‘Woman.’

‘Young? Old? Nun? Policewoman?’

‘See for yourself.’

As Paul handed me the pint he nodded his head, barely perceptibly, off to my right. I handed him a fiver, took a sip on the beer and then, casually, took a glance in that direction.

There was a woman sitting by herself at a table off to one side of the door, dressed in a smart cutaway jacket over shirt and slacks, the whole outfit built around a motif of rust-red and black. Something about her look reminded me of Carla: the intangible suggestion of widow’s weeds, which was odd and unsettling because she couldn’t have been more than thirty. Dark brown hair in a tightly curled perm: bronzed eyelids and metallic highlights on her lips. She was staring at the wall, but I was pretty sure she wasn’t seeing it. The gin and tonic in front of her hadn’t been touched.

I could have played coy, but I was curious about how she’d tracked me down here and what she wanted: and maybe I just jumped at the chance of a distraction from the thoughts that were weighing on my own mind right then. I crossed to the table, gave her a nod as she turned to stare at me.

‘Paul said you were asking after me,’ I said.

She sat bolt upright, roused from whatever reverie she’d been in. ‘Felix Castor?’

‘That’s me.’

‘I’m Janine. Jan. Jan Hunter.’ She put out a hand and I shook it. ‘I got your name from Cheryl Telemaque. She said you’re good. I’d like to hire you.’

‘Okay if I sit down?’ I asked, and she took her handbag off the table to make room for me to put my drink down. I carefully neglected to ask what Cheryl had said I was good at: given the way my relationship with her had gone, that seemed like it might be kind of a loaded question.

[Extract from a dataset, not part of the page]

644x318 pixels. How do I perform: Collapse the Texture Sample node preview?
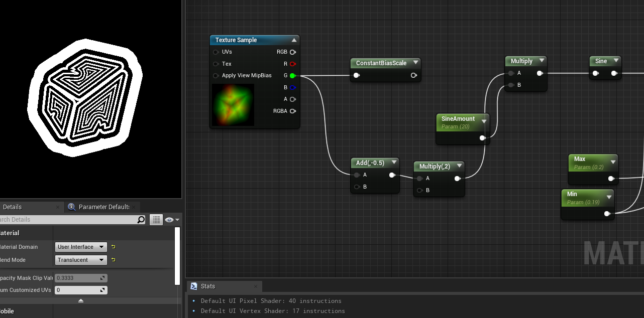click(294, 40)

I took a seat opposite Janine Hunter and she swivelled round to face me.

‘So what’s the problem?’ I asked – the standard opening phrase for doctors, mechanics and ghostbreakers.

‘My husband,’ she said, and then seemed to hesitate. ‘He’s . . .’

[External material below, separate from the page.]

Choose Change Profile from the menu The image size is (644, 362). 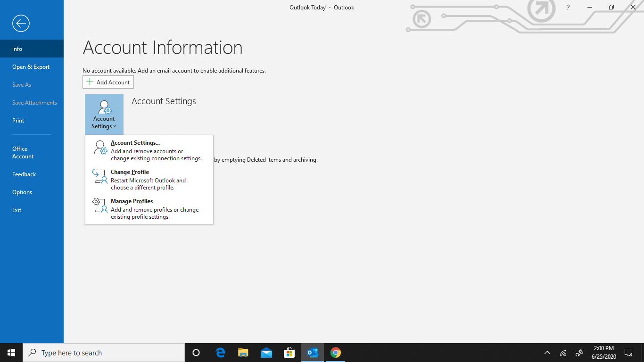point(149,180)
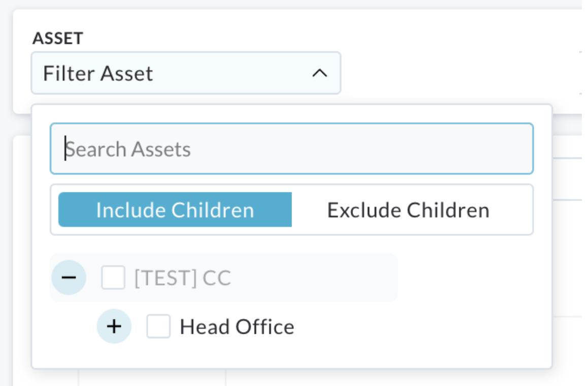Check the Head Office checkbox
Image resolution: width=588 pixels, height=386 pixels.
pyautogui.click(x=158, y=327)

The pause went on: whatever the next word was, she couldn’t get over it. I tried to help.

‘Passed on?’ I suggested.

She looked surprised. ‘No! He’s on remand, at Pentonville.’ Another leaden pause. ‘For sexual assault and murder.’

‘Okay,’ I said, waiting for the other shoe to drop.

‘And he didn’t do it, Mister Castor. Doug looks really tough, but he wouldn’t hurt a fly. So it’s – I’ve got to find the real killer. I want her to tell everybody what she did. So they’ll let Doug go.’

I noted the female pronoun in passing. This was getting stranger by the second: it was also veering gracefully away from what I think of my core competencies.

‘I’m an exorcist, Mrs Hunter,’ I reminded her, as gently as I could manage. ‘I could only find this killer for you if she happened to be—’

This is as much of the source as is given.